Task statement
Every line below from the one containing "Новое на сайте (138, 384)" through the one containing "По годам (429, 58)" must be transcribed exactly. Omit all lines outside that stretch.

Dataset records Start Marker

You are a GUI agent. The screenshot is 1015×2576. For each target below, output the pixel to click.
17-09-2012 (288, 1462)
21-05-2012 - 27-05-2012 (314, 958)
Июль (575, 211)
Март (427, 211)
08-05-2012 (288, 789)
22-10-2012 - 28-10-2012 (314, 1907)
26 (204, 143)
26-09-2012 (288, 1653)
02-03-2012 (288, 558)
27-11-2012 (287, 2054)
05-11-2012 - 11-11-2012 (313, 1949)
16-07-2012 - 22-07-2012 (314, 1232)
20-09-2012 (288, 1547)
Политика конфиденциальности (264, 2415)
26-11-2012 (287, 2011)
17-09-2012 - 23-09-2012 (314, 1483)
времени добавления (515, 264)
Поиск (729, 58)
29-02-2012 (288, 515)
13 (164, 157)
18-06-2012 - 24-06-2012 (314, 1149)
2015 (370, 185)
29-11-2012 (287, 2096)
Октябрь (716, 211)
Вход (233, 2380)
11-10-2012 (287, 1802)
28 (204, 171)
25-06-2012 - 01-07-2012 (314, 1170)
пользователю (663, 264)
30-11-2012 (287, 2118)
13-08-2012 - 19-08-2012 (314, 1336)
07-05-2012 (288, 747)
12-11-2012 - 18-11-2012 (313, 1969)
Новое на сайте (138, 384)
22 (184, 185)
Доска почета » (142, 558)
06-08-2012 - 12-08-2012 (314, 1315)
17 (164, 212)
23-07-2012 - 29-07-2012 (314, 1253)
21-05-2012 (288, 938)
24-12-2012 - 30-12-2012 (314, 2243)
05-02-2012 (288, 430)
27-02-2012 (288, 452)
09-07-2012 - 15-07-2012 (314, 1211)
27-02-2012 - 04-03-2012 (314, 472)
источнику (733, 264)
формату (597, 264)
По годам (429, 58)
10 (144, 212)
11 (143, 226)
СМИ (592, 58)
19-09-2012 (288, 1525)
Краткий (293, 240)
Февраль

Dataset records End Marker

Task solution
Новое на сайте (138, 384)
22 (184, 185)
Доска почета » (142, 558)
06-08-2012 - 12-08-2012 (314, 1315)
17 (164, 212)
23-07-2012 - 29-07-2012 (314, 1253)
21-05-2012 (288, 938)
24-12-2012 - 30-12-2012 (314, 2243)
05-02-2012 (288, 430)
27-02-2012 (288, 452)
09-07-2012 - 15-07-2012 (314, 1211)
27-02-2012 - 04-03-2012 (314, 472)
источнику (733, 264)
формату (597, 264)
По годам (429, 58)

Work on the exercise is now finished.